The Salvation Army’s Crossroads shelter was asked to remain in operation year-round, though it normally functions as an emergency shelter from October to April.
Crossroads generally shelters 180-200 guests a night, according to McKewen. “At this point, our focus is simply to take as many people as we can take,” she said.
She says staying open in the summer months has added a dramatic budget increase to the shelter, raising concerns about the cost of keeping it open full-time. She said the Salvation Army is working with DRH to find sources for additional funding and talking with other inter-agency shelters about the possibility of opening up more space.
Denver Rescue Mission’s Lawrence Street Shelter is another which has seen an influx of clients since the ban’s passing. The shelter offers 300 beds, with 100 normally reserved for overflow. In response to the ban, these 100 have been available for general use. According to spokeswoman Alexxa Gagner, the shelter has seen an average of 275-300 clients each night and anticipates operating at capacity every night during the winter months.
However, from the perspective of the street, there are still not enough places for people to go.
“There are people calling in four to five weeks ahead of time to shelters and still can’t get in,” Hoing said.
Many homeless, who are not or cannot make use of the shelters, say not being able to sleep on the 16th Street Mall leaves them vulnerable to violence and theft.

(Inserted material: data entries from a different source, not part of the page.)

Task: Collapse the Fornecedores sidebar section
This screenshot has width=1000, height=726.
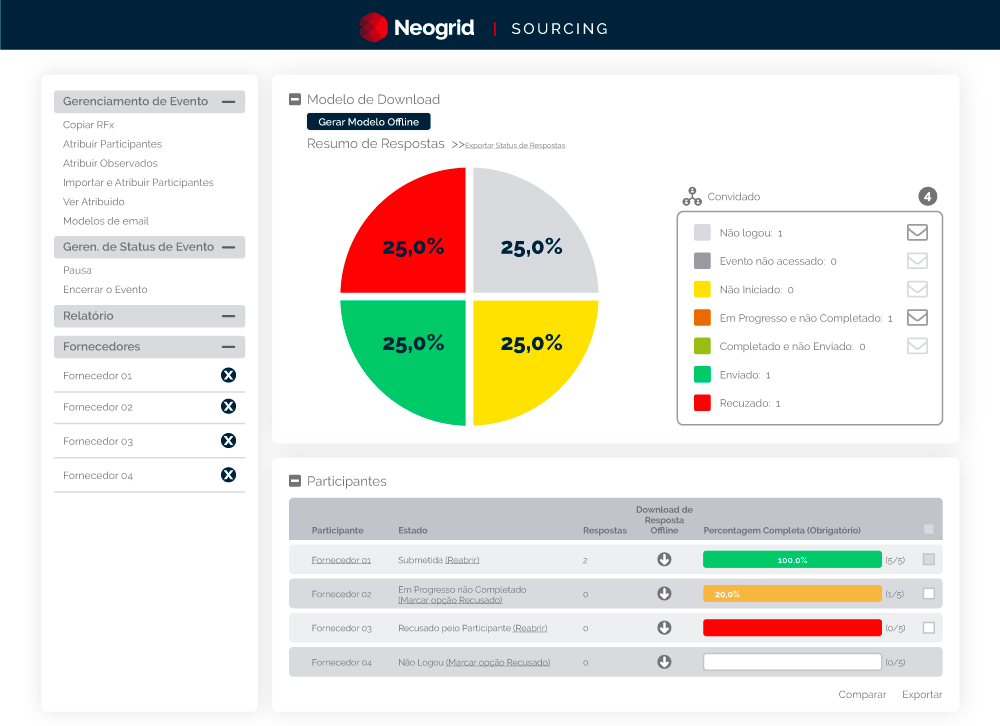Action: point(228,347)
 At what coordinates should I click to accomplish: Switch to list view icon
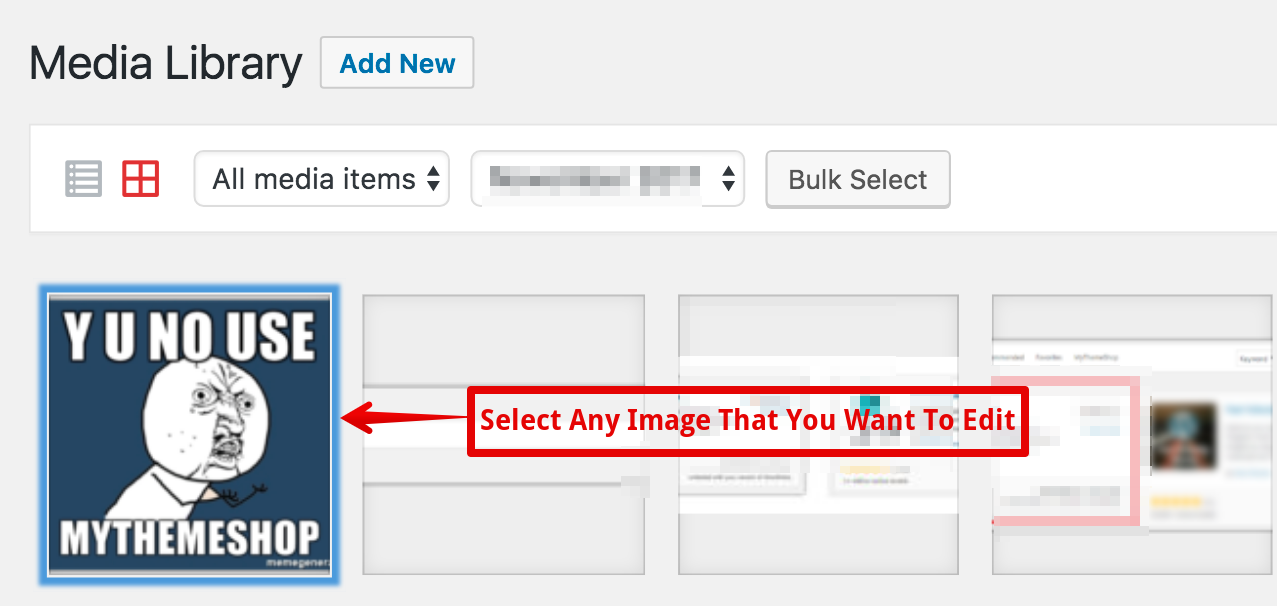84,180
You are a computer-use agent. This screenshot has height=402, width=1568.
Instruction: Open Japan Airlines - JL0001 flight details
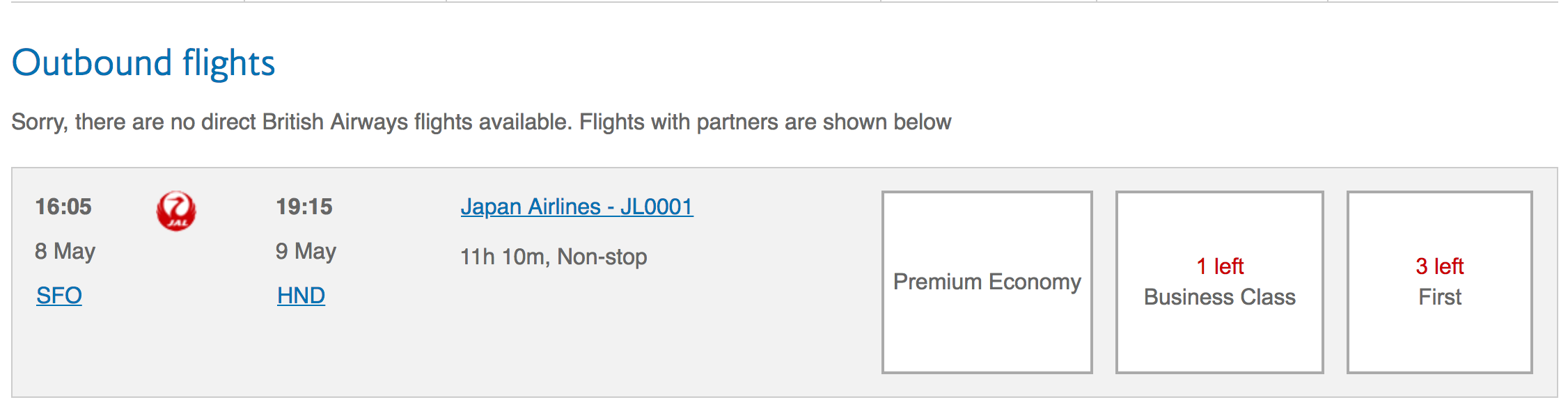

“It’s dangerous to sleep in places besides the mall,” said Bill Miller, a five-year vendor of the Denver VOICE. “We get kicked off the mall and pick up and there’s nowhere to go–it’s somebody’s territory.”
“If they are going to pass a law like this they are supposed to create a place to go,” he said.
Despite the criticism of the ban initially by Denver’s homeless advocacy groups, Milliner said the ban has helped to drive the needy to services they may have otherwise been unaware of.
However, VOICE vendors Dave Simmers and Dennis Day say the effort is unnecessary. “The people that want to use the services are already using the services,” said Day. “This law does nothing but give them the right to harass you.”
Miller said many homeless plan to continue their day-to-day lifestyles as if there is no ban in effect.
“As far as most of us are concerned, we’re going to carry on,” he said. “It’s just so inconvenient because we are not doing anything wrong, every city has homeless.”
Several counties near Denver have also looked at drafting camping bans, including Aurora County. Despite expectations and claims that the Denver ban would push homeless into the suburbs, there have not been reports of raised numbers of homeless. “One thing people need to fully understand is that homelessness really has no boundaries and is an issue we need to address as a region,” Milliner said.
“Regardless of the legislative landscape,” he said, “we’re going to continue to deliver services, update our plan, and continue to evaluate our system for better ways to serve the homeless.”